Rangé dans la collection Rue des écoles, le dernier corpus romanesque de l’auteur Mustapha Bouchareb, intitulé Le dernier Maure de Francie, paru chez les éditions L’Harmattan, est une œuvre où le réel puise sa force dans une part d’un passé fait parfois d’un assemblage imaginaire.

Un pavé de 222 pages déroule une histoire, voire des histoires d’une période houleuse qu’ont connue des jeunes et qui, l’espace d’une jeunesse en «bandoulière», le protagoniste raconte sa galère, au gré des flots racistes de l’Hexagone où il a atterri et l’autre rive de la Méditerranée, l’Algérie, ce pays que la décennie rouge a fait fuir.

Dans un style parfois imagé et une écriture fluide et émouvante, et au-delà des flash-back dépliant des scènes d’horreur ou des haltes dépeignant par moments une ambiance fleurant bon dans certains quartiers huppés d’Alger, l’auteur fait ressortir, à dessein, l’ombre de deux personnages d’une époque révolue, en l’occurrence Jeanne d’Arc, l’Orléanaise, et l’héroïne et insoumise Fadhma N’Soumer des cimes du Djurdjura, deux figures  iconiques de l’histoire qu’il projette dans  la contemporanéité.

Une manière pour le romancier de faire – c’est du moins le message qu’on peut lire en filigrane – un clin d’œil à ces deux dames qui ont marqué leurs époques respectives, non sans inviter le lecteur à se propulser d’un «spatio-temporel» guerrier à un autre plus féroce qui raconte ou met en scène des conjonctures violentes dans deux pays.

——

OBJECTIF
Dans l'extrait sur le roman Le dernier Maure de Francie, quel éditeur a publié ce livre ? Les lignes forment un ensemble indépendant de l'extrait.

DOCUMENTS SOURCES
——

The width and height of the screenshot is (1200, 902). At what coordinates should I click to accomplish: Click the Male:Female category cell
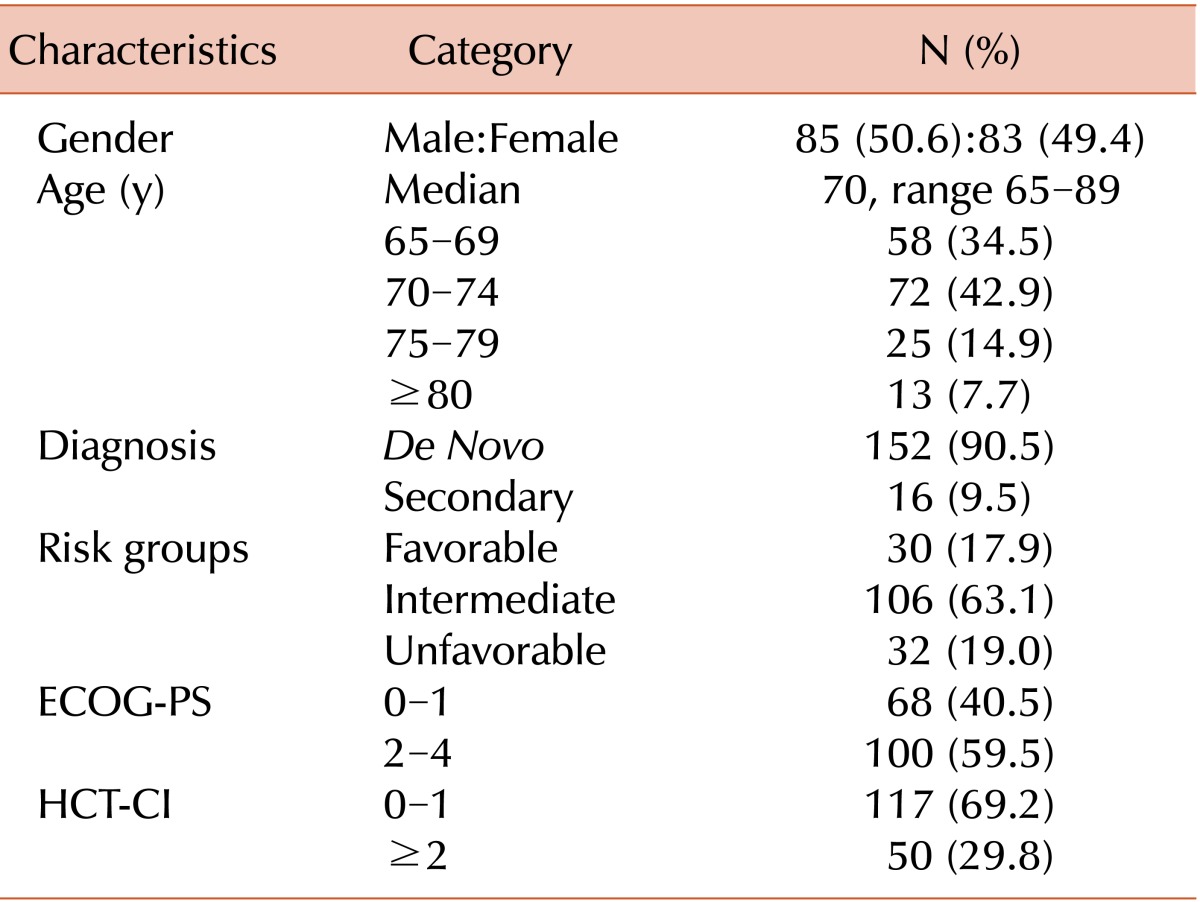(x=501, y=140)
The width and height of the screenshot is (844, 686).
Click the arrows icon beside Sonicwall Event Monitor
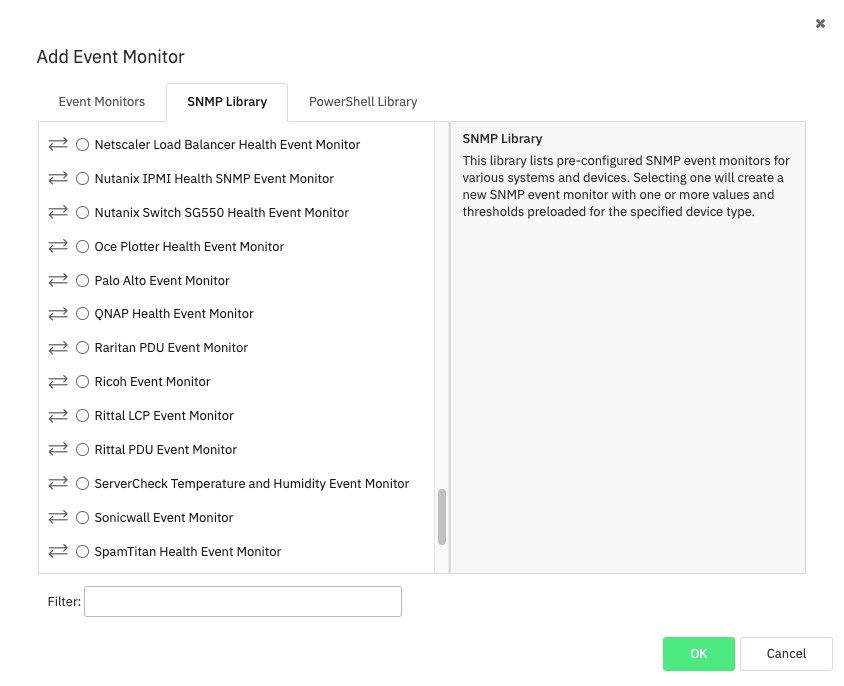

——

RÉPONSE RÉDIGÉE
Les éditions L'Harmattan.